> **AIM OF THE TASK**
In the text on protecting the eyes from the sun, which appears below, find the sentence "UV exposure is greater when the sun is high in the sky." Translate it into Spanish.

> **DOCUMENT SECTION**
== Segment start ==

Overexposure to the Sun’s UV rays can cause significant eye issues.  These include:

  • Catarats
  • Macular Degeneration
  • Pingueculae
  • Pterygia
  • Phtokeatitis

How to Protect Our Eyes

  • Pay Attention to the Time of Day
    Here in the mid-Atlantic we should take extra  precautions when we are outdoors between 10:00am and 2:00pm.  UV exposure is greater when the sun is high in the sky.  By planning our exposure outside these hours we can reduce the risk of dangerous exposure to UV rays.
  • Medications Can  Increase Your Body’s Sensitivity
    Some medications, such as tetracycline, sulfa drugs, birth control pills, steroids, diuretics and many others can increase your body’s sensitivity to UV radiation.  If you are on medication, check the warning labels for UV sensitivity warnings.
  • Check the UV Daily Index
    The EPA issues a UV Alert when the level of solar UV radiation that day is expected to be unusually high.
  • Wear UV Protective Sunglasses
    Everyone, including children, should protect their eyes with UV protective sunglasses… even when in the shade or on overcast days.

Suggestions for Choosing Sunglasses

The American Optometric Association Suggests when choosing sunglasses.

Choose sunglasses that:

  • block out 99 to 100 percent of both UV-A and UV-B radiation;
  • screen out 75 to 90 percent of visible light;
  • have lenses that are perfectly matched in color and free of distortion and imperfection; and
  • have lenses that are gray for proper color recognition.

== Segment end ==

> **DATA SUPPLIED**
== Segment start ==

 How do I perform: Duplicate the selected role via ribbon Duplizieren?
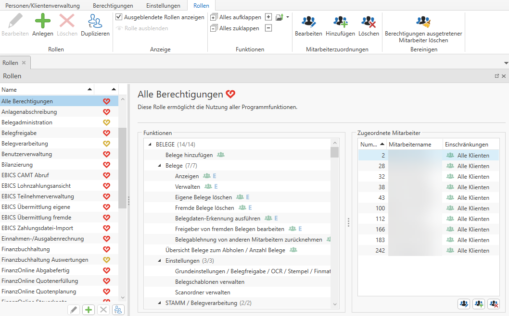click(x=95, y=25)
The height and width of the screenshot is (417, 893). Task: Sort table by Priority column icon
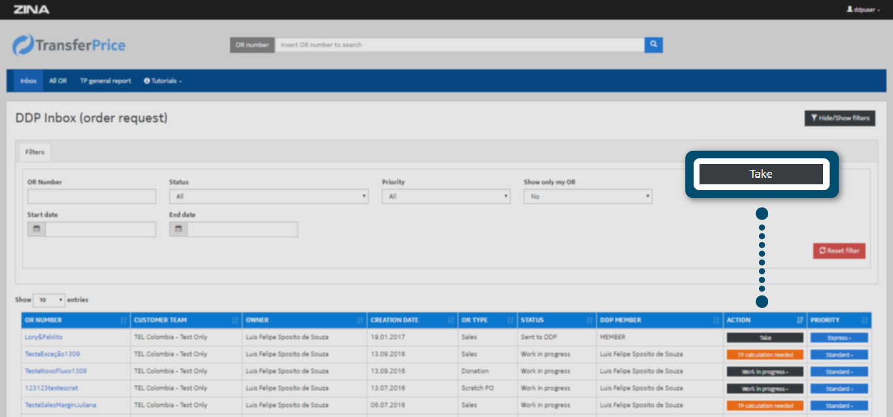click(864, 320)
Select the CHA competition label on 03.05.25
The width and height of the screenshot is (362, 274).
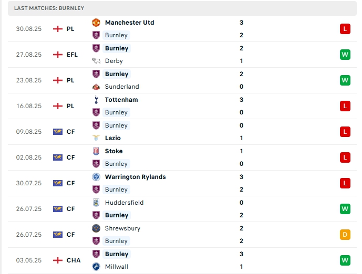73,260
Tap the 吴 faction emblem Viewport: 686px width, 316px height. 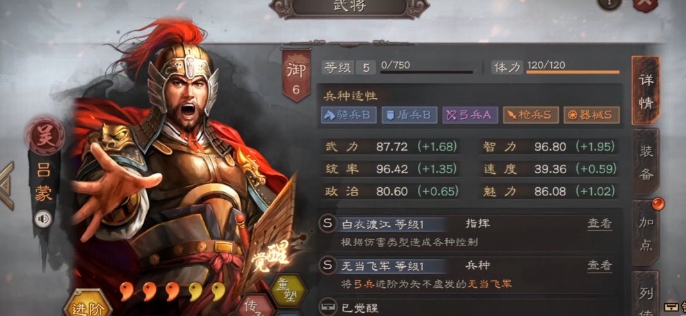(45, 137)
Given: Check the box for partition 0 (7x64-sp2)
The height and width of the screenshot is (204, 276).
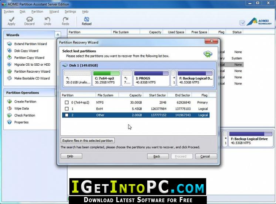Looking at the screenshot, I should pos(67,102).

== Segment end ==

> **EXPECTED ANSWER**
La exposición a los rayos UV es mayor cuando el sol está alto en el cielo.